▶ Task directions
Keeping every character in place, output all the data.

▶ Provided information
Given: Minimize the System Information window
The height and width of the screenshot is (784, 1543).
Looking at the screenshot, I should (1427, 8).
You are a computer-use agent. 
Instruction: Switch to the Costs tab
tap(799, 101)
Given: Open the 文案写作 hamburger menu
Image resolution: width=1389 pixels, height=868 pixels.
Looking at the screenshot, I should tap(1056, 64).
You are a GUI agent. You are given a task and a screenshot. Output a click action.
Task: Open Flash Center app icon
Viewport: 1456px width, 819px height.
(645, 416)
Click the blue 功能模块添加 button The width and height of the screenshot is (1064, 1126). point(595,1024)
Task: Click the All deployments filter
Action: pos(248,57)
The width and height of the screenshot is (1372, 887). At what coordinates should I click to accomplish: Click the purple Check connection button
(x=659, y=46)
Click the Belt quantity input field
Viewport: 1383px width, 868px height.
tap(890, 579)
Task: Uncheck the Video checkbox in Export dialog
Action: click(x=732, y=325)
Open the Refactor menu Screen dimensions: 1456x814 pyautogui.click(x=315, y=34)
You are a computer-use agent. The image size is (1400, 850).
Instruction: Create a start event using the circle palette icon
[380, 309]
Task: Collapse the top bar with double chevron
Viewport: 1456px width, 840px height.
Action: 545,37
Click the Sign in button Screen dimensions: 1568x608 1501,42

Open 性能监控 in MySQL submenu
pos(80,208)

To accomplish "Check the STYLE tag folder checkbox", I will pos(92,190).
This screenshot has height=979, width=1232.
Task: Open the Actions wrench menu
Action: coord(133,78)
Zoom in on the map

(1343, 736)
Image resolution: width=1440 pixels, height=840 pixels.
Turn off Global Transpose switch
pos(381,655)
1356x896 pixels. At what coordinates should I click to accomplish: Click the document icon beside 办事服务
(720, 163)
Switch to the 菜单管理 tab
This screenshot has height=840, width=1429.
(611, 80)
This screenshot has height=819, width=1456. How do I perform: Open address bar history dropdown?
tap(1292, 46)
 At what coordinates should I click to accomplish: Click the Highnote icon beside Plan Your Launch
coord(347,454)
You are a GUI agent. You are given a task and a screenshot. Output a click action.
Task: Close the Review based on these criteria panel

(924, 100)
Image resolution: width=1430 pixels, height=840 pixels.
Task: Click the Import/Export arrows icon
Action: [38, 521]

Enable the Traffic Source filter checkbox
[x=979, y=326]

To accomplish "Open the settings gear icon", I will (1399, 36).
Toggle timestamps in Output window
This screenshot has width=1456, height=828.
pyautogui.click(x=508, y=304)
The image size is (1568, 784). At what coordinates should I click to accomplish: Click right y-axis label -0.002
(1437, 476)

▶ Exercise solution
Given: Minimize the System Information window
The height and width of the screenshot is (784, 1543).
Looking at the screenshot, I should (1427, 8).
You are a computer-use agent. 
Instruction: Switch to the Costs tab
tap(799, 101)
Given: Open the 文案写作 hamburger menu
Image resolution: width=1389 pixels, height=868 pixels.
Looking at the screenshot, I should tap(1056, 64).
You are a GUI agent. You are given a task and a screenshot. Output a click action.
Task: Open Flash Center app icon
Viewport: 1456px width, 819px height.
(645, 416)
Click the blue 功能模块添加 button The width and height of the screenshot is (1064, 1126). point(595,1024)
Task: Click the All deployments filter
Action: pos(248,57)
The width and height of the screenshot is (1372, 887). At what coordinates should I click to accomplish: Click the purple Check connection button
(x=659, y=46)
Click the Belt quantity input field
Viewport: 1383px width, 868px height.
tap(890, 579)
Task: Uncheck the Video checkbox in Export dialog
Action: click(x=732, y=325)
Open the Refactor menu Screen dimensions: 1456x814 pyautogui.click(x=315, y=34)
You are a computer-use agent. The image size is (1400, 850).
Instruction: Create a start event using the circle palette icon
[380, 309]
Task: Collapse the top bar with double chevron
Viewport: 1456px width, 840px height.
Action: 545,37
Click the Sign in button Screen dimensions: 1568x608 1501,42

Open 性能监控 in MySQL submenu
pos(80,208)

To accomplish "Check the STYLE tag folder checkbox", I will pos(92,190).
This screenshot has height=979, width=1232.
Task: Open the Actions wrench menu
Action: coord(133,78)
Zoom in on the map

(1343, 736)
Image resolution: width=1440 pixels, height=840 pixels.
Turn off Global Transpose switch
pos(381,655)
1356x896 pixels. At what coordinates should I click to accomplish: Click the document icon beside 办事服务
(720, 163)
Switch to the 菜单管理 tab
This screenshot has height=840, width=1429.
(611, 80)
This screenshot has height=819, width=1456. How do I perform: Open address bar history dropdown?
tap(1292, 46)
 At what coordinates should I click to accomplish: Click the Highnote icon beside Plan Your Launch
coord(347,454)
You are a GUI agent. You are given a task and a screenshot. Output a click action.
Task: Close the Review based on these criteria panel

(924, 100)
Image resolution: width=1430 pixels, height=840 pixels.
Task: Click the Import/Export arrows icon
Action: [38, 521]

Enable the Traffic Source filter checkbox
[x=979, y=326]

To accomplish "Open the settings gear icon", I will (1399, 36).
Toggle timestamps in Output window
This screenshot has width=1456, height=828.
pyautogui.click(x=508, y=304)
The image size is (1568, 784). At what coordinates should I click to accomplish: Click right y-axis label -0.002
(1437, 476)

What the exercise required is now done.